Há 46 anos depois de esgotada a esperança das mudanças anunciadas pelo novo Presidente do Conselho, Marcelo Caetano, assiste-se, em 17 de fevereiro de 1970, a uma nova vaga de prisões da responsabilidade da PIDE tendo sido presos alguns homens que lutavam pela liberdade, nomeadamente Raul Rego, Salgado Zenha e Jaime Gama.
A “Primavera Marcelista” que o novo chefe do governo fez crer ao povo como uma fundada esperança de mudanças estruturais na sociedade e política portuguesas, não passou afinal de uma “renovação na continuidade”.
É verdade que permitiu o regresso de algumas figuras da oposição, como Mário Soares e o Bispo do Porto, D. António Ferreira Gomes. Também deu luz verde à realização do Congresso da Oposição (em Aveiro) e seriam mesmo implementadas algumas medidas liberais. Fez-se a reforma da educação (com Veiga Simão, que aumentou o n.º de escolas); os trabalhadores rurais foram integrados na Caixa de Previdência; a Oposição Democrática pôde participar nas eleições legislativas de 1969; algumas personalidades mais liberais puderam integrar as listas do partido da “União Nacional”, como Pinto Balsemão e Sá Carneiro, a PIDE passou a designar-se DGS, a “União Nacional”, ANP (Ação Nacional Popular) e a “censura”, em nome de uma maior abertura passou a denominar-se “exame prévio”.
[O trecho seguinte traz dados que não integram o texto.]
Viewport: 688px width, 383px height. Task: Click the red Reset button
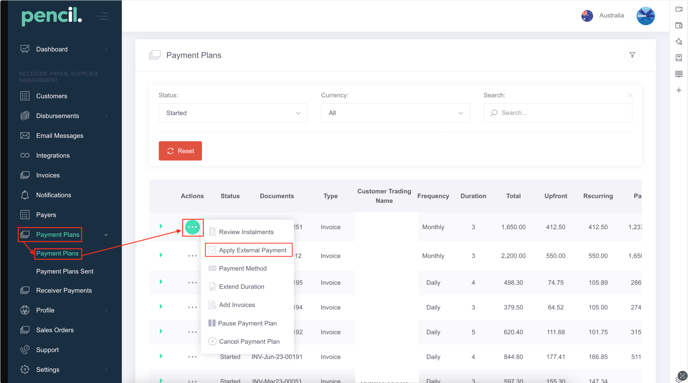tap(180, 151)
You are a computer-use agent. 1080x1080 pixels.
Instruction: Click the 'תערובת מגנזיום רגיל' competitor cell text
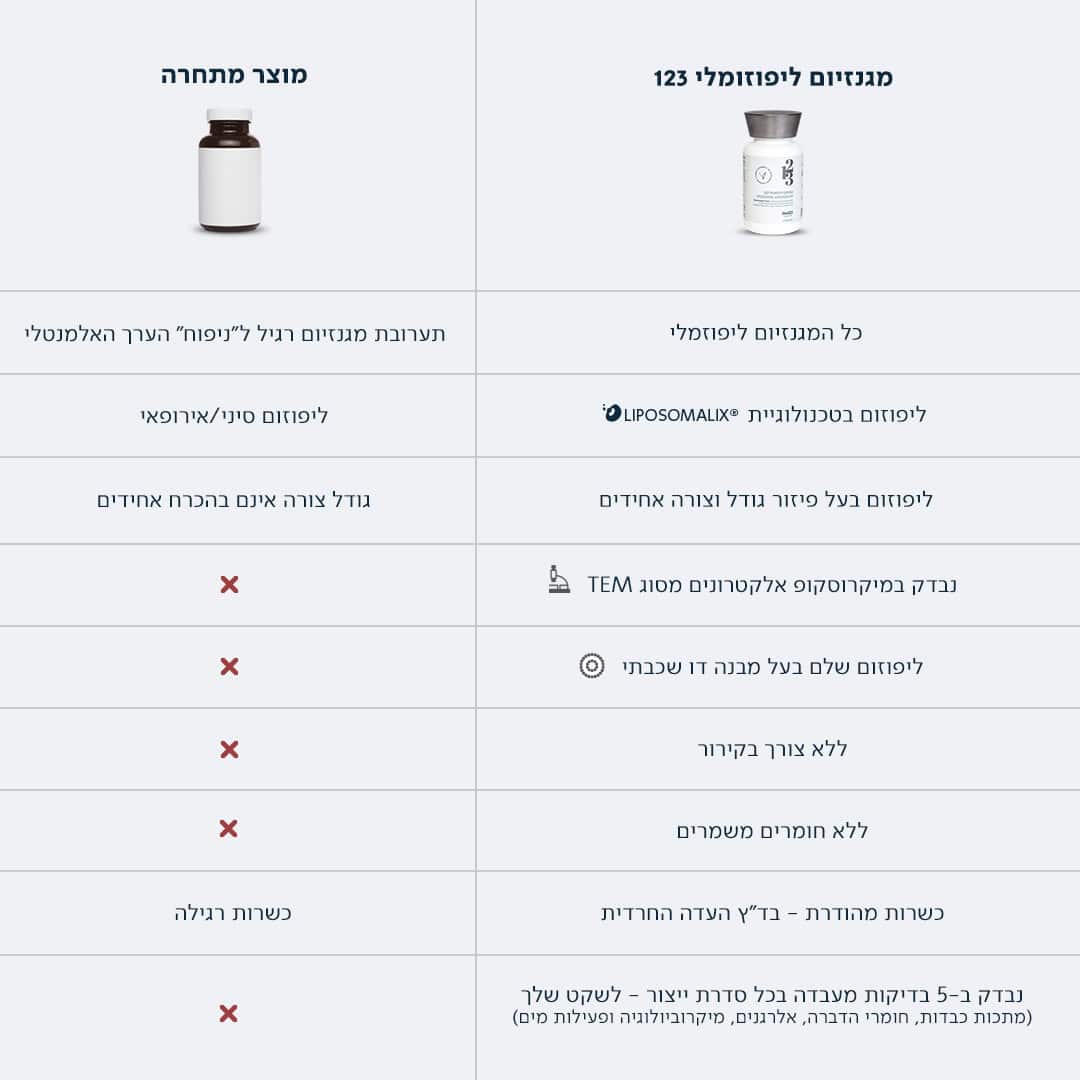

A “Primavera Marcelista” rapidamente esmoreceu e acabou rejeitada. Formaram-se partidos de esquerda; jornalistas progressistas fundaram o “Expresso” (que denunciava as arbitrariedades da ditadura); os estudantes universitários protestaram; a guerra colonial era contestada até pela Igreja e as dificuldades económicas, agravadas pelo aumento do preço do petróleo, deixaram antever um futuro revolucionário.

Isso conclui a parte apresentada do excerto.